Zweiter Weltkrieg: Verdrängen und Erinnern am Rhein
Die einen glauben, sie seien alle Fluchthelfer:innen gewesen, die anderen erinnern sich vor allem an Anbauschlacht und Rationierung: Die Geschichten, die man sich im Dreiländereck Rheintal über die Zeit des Zweiten Weltkriegs erzählt, unterscheiden sich stark. Woher kommt das?

Immer wieder rutschen die Füsse auf den glitschigen Steinen des Wanderwegs, der im Zickzack steil hinauf zur Burgruine über dem österreichischen Hohenems führt. Regen prasselt aufs Blätterdach. Das Gewitter hat schon den ganzen Tag drohend in der Luft gelegen, doch die Kühe oben auf dem Schlossberg grasen unbeirrt weiter. Über der Weide erhebt sich die restaurierte Ruine der Burg Alt-Ems. Mit ihren 800 Metern Länge einst die grösste Burganlage Mitteleuropas, wurde sie 1940 während des Nationalsozialismus unter Denkmalschutz gestellt. Von ihrer Wehrmauer aus geht der Blick weit über das ganze Rheintal.
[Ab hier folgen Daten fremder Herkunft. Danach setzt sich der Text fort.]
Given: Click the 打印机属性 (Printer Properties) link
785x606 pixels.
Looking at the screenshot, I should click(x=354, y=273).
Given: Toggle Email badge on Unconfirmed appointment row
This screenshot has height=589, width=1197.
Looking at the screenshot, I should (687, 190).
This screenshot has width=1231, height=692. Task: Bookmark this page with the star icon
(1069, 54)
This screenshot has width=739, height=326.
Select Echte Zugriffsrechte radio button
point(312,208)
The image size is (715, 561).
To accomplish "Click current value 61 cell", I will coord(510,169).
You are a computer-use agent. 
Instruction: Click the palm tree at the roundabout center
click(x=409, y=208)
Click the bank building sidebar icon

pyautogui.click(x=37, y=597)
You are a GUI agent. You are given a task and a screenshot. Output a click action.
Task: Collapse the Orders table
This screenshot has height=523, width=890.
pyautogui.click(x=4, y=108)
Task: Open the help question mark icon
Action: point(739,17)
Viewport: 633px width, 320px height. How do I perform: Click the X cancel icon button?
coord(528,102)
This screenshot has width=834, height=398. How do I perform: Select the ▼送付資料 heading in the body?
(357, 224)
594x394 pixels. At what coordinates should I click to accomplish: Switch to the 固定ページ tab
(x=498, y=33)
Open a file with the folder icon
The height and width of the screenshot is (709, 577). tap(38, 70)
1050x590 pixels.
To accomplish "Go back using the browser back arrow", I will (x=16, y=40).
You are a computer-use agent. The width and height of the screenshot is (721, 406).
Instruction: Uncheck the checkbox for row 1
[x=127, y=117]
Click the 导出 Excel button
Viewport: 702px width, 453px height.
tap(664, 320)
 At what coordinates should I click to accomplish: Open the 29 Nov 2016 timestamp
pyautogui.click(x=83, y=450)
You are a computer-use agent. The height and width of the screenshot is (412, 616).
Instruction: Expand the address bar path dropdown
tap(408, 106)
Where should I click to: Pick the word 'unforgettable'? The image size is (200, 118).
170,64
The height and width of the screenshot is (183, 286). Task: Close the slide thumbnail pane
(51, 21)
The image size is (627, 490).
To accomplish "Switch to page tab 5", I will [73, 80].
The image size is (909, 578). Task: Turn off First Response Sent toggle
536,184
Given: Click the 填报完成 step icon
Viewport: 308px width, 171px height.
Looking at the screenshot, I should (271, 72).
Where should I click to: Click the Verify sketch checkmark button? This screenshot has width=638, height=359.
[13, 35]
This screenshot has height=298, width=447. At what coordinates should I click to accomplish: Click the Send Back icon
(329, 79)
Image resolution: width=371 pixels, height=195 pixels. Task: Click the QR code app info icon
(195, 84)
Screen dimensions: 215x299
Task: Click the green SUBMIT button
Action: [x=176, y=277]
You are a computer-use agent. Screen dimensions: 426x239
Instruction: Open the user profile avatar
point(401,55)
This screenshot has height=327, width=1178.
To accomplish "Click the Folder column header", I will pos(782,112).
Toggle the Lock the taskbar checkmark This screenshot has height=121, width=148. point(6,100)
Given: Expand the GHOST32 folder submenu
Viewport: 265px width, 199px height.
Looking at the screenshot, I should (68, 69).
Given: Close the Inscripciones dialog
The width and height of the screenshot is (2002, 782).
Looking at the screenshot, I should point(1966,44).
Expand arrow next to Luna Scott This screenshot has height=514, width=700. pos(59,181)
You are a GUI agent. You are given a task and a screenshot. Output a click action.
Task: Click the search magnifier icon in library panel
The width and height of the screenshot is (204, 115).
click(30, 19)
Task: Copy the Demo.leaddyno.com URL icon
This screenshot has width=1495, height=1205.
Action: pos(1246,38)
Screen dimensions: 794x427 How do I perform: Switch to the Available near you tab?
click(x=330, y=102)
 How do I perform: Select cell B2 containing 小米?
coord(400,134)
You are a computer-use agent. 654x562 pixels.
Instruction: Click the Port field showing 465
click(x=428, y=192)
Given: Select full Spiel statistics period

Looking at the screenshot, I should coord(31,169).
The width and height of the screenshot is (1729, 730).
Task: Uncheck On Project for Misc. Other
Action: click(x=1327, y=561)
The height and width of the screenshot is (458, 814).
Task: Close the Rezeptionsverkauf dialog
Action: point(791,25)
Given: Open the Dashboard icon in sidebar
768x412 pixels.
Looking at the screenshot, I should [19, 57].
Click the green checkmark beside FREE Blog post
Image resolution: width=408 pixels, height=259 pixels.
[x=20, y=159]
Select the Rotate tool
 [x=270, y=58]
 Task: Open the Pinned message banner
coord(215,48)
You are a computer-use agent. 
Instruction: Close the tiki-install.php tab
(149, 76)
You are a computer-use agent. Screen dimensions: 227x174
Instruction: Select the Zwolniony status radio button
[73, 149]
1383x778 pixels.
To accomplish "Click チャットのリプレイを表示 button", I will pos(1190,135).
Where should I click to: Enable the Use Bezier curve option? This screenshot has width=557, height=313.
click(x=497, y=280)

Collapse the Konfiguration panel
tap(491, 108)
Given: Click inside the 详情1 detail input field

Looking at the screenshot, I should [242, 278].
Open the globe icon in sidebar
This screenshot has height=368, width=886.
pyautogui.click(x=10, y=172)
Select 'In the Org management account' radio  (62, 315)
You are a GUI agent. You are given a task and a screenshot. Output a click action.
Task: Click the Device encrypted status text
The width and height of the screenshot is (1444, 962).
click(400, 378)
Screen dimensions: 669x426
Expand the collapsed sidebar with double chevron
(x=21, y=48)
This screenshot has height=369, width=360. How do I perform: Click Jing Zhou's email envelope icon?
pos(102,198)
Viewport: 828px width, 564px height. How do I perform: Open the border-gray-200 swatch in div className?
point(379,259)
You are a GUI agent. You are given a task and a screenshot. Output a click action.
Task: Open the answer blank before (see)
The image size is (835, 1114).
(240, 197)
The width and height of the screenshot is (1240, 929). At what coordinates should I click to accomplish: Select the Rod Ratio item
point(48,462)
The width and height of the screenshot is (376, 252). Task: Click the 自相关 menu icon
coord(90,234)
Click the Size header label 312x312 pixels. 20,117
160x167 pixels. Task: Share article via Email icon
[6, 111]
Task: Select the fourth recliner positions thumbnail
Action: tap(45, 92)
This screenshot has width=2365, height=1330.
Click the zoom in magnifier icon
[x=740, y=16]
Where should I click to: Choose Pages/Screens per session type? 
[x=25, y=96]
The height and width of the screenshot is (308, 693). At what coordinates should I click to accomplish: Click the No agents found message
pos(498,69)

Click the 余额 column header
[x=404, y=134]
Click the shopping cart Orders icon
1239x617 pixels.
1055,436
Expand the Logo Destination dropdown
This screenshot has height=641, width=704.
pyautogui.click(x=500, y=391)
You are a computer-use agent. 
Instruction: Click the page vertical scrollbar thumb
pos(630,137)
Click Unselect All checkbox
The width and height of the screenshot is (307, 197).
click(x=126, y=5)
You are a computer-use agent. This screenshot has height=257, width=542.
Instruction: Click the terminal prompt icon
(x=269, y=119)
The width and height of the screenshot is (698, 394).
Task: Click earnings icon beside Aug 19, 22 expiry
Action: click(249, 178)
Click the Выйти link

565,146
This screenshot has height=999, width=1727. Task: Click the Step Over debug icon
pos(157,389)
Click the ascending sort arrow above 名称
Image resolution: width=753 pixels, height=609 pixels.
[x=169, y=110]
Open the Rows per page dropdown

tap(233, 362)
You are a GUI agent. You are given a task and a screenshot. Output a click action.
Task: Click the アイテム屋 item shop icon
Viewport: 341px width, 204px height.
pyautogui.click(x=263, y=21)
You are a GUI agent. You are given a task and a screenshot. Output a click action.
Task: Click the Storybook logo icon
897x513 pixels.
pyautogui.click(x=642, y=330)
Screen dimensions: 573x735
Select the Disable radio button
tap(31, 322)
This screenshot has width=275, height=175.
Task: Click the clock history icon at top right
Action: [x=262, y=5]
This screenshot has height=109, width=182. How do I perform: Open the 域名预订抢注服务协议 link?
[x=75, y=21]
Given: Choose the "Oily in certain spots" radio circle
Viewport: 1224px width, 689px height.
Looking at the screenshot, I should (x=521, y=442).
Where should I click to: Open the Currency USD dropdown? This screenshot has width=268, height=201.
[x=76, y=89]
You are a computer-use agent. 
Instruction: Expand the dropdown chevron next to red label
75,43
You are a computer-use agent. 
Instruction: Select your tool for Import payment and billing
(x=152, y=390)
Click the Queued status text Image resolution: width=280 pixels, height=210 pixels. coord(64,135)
Um sich einen Überblick zu verschaffen, steigt am 9. November 1942 Margarethe Eder auf den Schlossberg – so berichtet sie es später auf einem Schweizer Polizeiposten. Die zwanzigjährige Österreicherin hat bis dahin in einem bayerischen Rüstungsbetrieb gearbeitet, der Giftgas produziert. Im Oktober 1942 droht ihr die Verhaftung wegen kritischer Äusserungen über das nationalsozialistische Regime – sie entscheidet sich für die Flucht.